According to Mike Silver of NFL.com, the plan devised by Kyle Shanahan and the 49ers offensive staff for Sunday’s NFC Championship Game was relatively simple: Run the ball until the Packers proved they could stop it, and use a hoard of tight ends to go right at edge rushers Za’Darius Smith and Preston Smith in the run game.

The 49ers used a devastatingly effective rushing attack to run right over the Packers on the way to a 37-20 win at Levi’s Stadium.

“[Our coaches] said before this game, ‘We’re gonna run it till they stop it.’ So we did, and they didn’t stop it, and we kept running and running some more,” 49ers tight end George Kittle, arguably the game’s best run-blocking tight end, told Silver.

The 49ers lined up and ran the ball down the Packers’ throats.
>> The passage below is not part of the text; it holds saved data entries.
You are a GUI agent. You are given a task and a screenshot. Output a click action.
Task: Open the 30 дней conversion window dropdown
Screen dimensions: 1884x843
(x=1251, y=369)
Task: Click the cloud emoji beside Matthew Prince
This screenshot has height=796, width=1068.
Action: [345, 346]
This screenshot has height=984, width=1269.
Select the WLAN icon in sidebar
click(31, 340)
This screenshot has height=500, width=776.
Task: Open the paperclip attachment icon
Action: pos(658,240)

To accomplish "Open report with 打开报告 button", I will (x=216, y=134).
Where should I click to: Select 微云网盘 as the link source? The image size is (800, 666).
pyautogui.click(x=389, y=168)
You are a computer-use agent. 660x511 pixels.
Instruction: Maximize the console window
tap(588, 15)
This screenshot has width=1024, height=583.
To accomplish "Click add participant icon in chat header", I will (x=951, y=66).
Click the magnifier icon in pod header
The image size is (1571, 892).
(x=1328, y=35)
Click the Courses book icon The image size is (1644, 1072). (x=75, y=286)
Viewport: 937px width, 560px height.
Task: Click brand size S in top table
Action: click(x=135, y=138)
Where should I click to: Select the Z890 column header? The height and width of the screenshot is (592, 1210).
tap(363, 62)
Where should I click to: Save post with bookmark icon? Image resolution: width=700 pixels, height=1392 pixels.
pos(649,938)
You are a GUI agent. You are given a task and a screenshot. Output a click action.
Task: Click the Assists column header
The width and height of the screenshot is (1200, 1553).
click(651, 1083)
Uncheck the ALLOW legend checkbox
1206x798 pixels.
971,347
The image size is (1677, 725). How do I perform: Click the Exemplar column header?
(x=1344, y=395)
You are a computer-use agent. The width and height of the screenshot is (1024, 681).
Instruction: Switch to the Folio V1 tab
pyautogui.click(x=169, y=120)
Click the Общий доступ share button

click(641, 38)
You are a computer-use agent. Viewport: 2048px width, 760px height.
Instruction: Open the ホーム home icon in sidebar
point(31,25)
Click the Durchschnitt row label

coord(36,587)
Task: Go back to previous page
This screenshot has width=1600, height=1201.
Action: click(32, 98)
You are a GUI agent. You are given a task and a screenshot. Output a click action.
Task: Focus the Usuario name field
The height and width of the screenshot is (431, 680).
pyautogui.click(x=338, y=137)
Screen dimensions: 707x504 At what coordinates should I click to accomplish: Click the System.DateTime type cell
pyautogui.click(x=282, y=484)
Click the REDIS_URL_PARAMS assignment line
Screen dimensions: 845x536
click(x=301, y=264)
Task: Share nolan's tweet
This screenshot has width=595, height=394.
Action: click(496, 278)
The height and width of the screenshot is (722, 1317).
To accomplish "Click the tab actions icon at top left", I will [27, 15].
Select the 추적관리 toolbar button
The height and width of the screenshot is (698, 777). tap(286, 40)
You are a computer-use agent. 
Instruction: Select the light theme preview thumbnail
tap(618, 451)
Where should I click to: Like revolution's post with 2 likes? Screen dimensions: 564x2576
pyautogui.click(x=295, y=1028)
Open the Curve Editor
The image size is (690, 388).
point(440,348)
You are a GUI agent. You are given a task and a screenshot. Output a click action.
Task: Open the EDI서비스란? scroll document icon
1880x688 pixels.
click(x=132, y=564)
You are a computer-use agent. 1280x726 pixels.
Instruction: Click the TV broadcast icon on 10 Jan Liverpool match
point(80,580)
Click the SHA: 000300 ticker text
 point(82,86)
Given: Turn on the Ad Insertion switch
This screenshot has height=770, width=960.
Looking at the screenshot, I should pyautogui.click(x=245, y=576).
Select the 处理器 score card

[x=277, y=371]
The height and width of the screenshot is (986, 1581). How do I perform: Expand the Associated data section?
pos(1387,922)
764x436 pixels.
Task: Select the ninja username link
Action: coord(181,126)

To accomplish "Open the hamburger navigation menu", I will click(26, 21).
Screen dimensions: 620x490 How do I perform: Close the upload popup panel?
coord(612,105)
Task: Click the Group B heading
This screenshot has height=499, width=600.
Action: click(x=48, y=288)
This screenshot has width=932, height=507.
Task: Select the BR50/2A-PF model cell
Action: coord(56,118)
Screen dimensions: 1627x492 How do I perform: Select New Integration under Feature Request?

Save for one stop on third-and-short on the 49ers’ first possession, the Packers had no answer.

Spearheaded by the effectiveness of the tight ends blocking on the edges, the constant disguise of pre-snap motion and the speed of running back Raheem Mostert, the 49ers raced to 285 rushing yards and four rushing touchdowns on 42 attempts, with 220 of the yards and all four scores coming from Mostert.

The Packers tried a little bit of everything but nothing worked. Their stars were neutralized.

Za’Darius Smith and Preston Smith, the productive pass-rushing pair who powered the defense’s revival, were fully subverted by a plan that forced them to be perfect at the point of attack on almost every single running play. And the 49ers threw only eight passes, so their best asset – disrupting the quarterback – was almost completely negated.

At times, the 49ers ran trap blocks on the edge rushers. Other times, a tight end and an offensive lineman combined to double-team the edge. And Kittle did his share of blocking both Za’Darius and Preston Smith one-on-one. Everything worked.

Mostert’s speed caused huge problems. He’d either beat the Packers defense to the edge and get around the corner for a big gain, or he’d take advantage of an over-pursuing back seven terrified of his speed and cutback to daylight.

Most of Mostert’s 220 yards came before contact. That’s a testament to the quality of the scheme and the execution of the 49ers offense, but also an embarrassment to the Packers run defense, which was at the center of all four of the team’s losses in 2019.

Credit the Super Bowl-bound 49ers. They devised a great plan to attack the Packers defense as currently constructed and the offense executed it brilliantly. Going right at two of the defense’s most important players had risk, but the 49ers pulled it off, neutralizing Za’Darius Smith and Preston Smith and turning two difference-makers into liabilities.